Retrospective Learning from Interactions
Zizhao Chen, Mustafa Omer Gul, Yiwei Chen, Gloria Geng, Anne Wu, Yoav Artzi
2024-10-18

Summary
This paper discusses a new method called ReSpect that allows large language models (LLMs) to learn from past interactions with users by analyzing feedback signals, improving their performance over time.
What's the problem?
When users interact with LLMs, they often give indirect feedback if the model doesn't respond as expected. For example, a user might rephrase their question or express frustration. However, LLMs typically don't learn from these interactions because they lack a system to capture and analyze this implicit feedback, which limits their ability to improve and adapt to user needs.
What's the solution?
To solve this problem, the authors introduced ReSpect, a method that enables LLMs to learn from past interactions by focusing on the feedback signals from users. By analyzing thousands of interactions where users provided implicit feedback, ReSpect helps the model understand and adjust its responses based on what users really want. In tests, this method significantly improved the model's task completion rate from 31% to 82%, showing that it can effectively learn from user interactions without needing extra training data.
Why it matters?
This research is important because it enhances how AI can interact with people by making it more responsive and adaptable. By allowing LLMs to learn from their conversations with users, ReSpect can lead to better user experiences in applications like virtual assistants, customer service bots, and educational tools. This advancement helps AI become more useful and aligned with human expectations.
Abstract
Multi-turn interactions between large language models (LLMs) and users naturally include implicit feedback signals.
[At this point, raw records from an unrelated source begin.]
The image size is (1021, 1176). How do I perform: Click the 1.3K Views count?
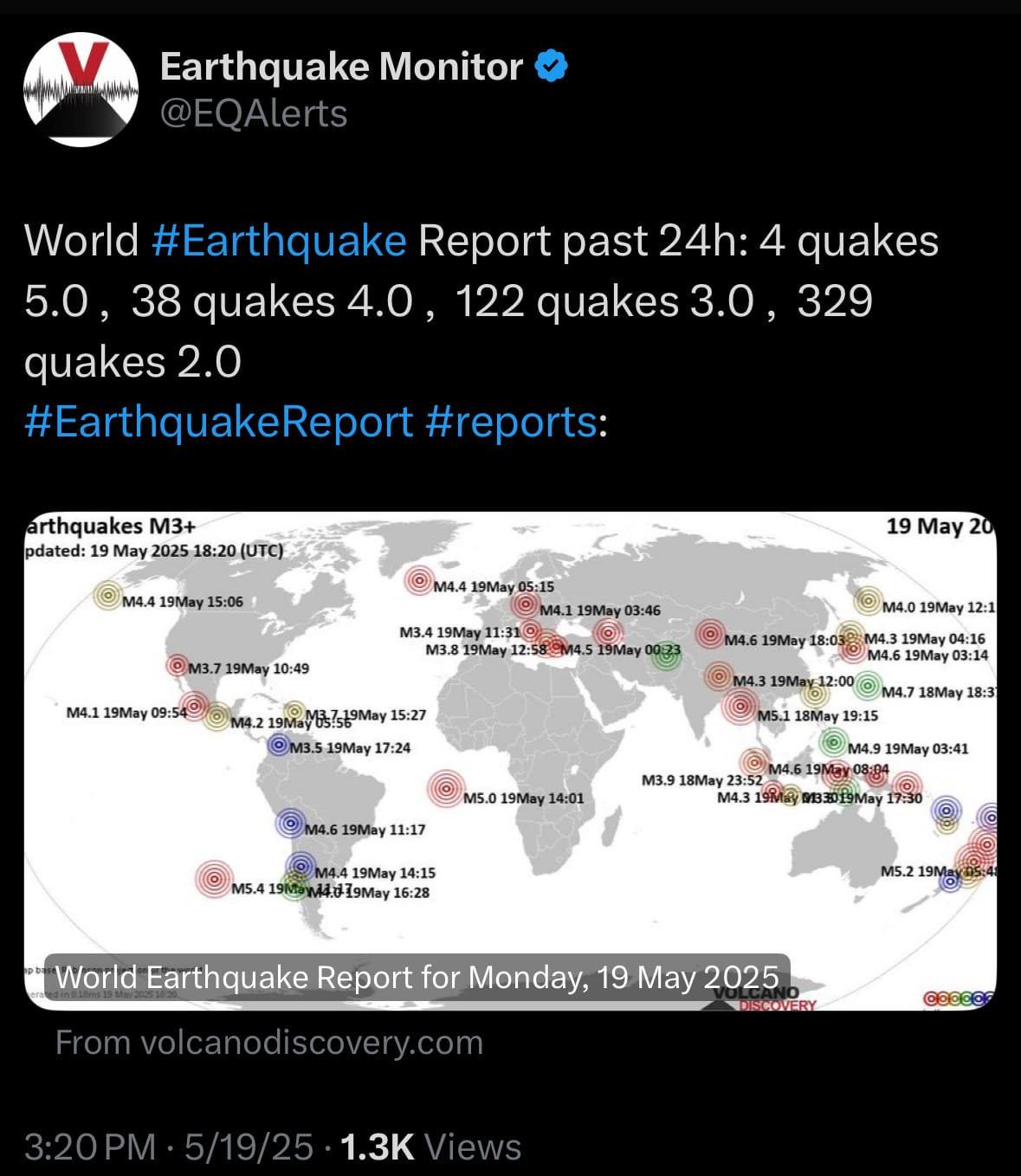point(430,1147)
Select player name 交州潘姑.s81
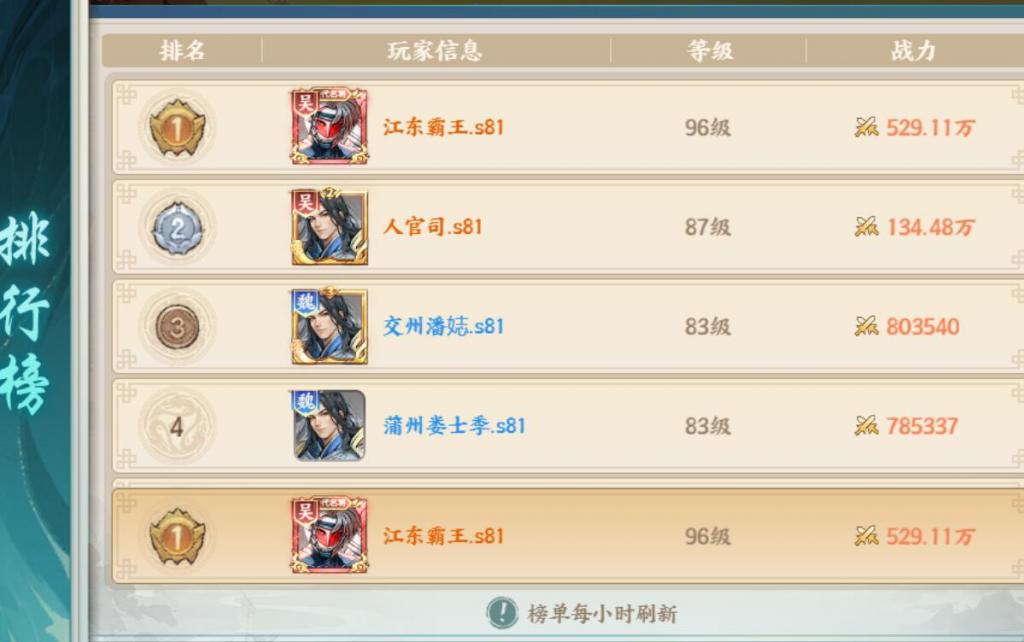The width and height of the screenshot is (1024, 642). point(443,327)
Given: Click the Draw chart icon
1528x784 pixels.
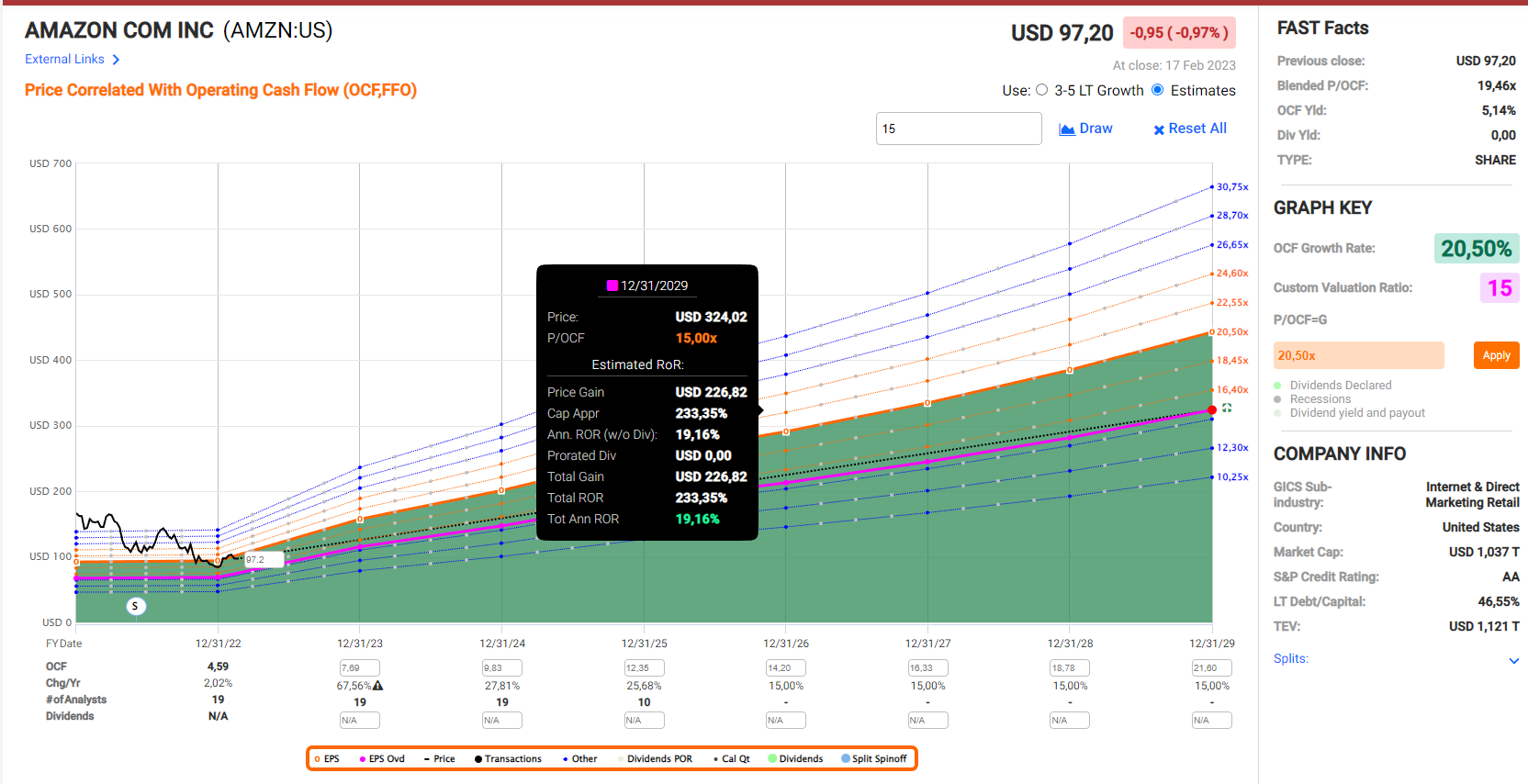Looking at the screenshot, I should (1067, 129).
If an LLM responds in an unexpected way to an instruction, the user is likely to signal it by rephrasing the request, expressing frustration, or pivoting to an alternative task. Such signals are task-independent and occupy a relatively constrained subspace of language, allowing the LLM to identify them even if it fails on the actual task. This creates an avenue for continually learning from interactions without additional annotations. We introduce ReSpect, a method to learn from such signals in past interactions via retrospection. We deploy ReSpect in a new multimodal interaction scenario, where humans instruct an LLM to solve an abstract reasoning task with a combinatorial solution space. Through thousands of interactions with humans, we show how ReSpect gradually improves task completion rate from 31% to 82%, all without any external annotation.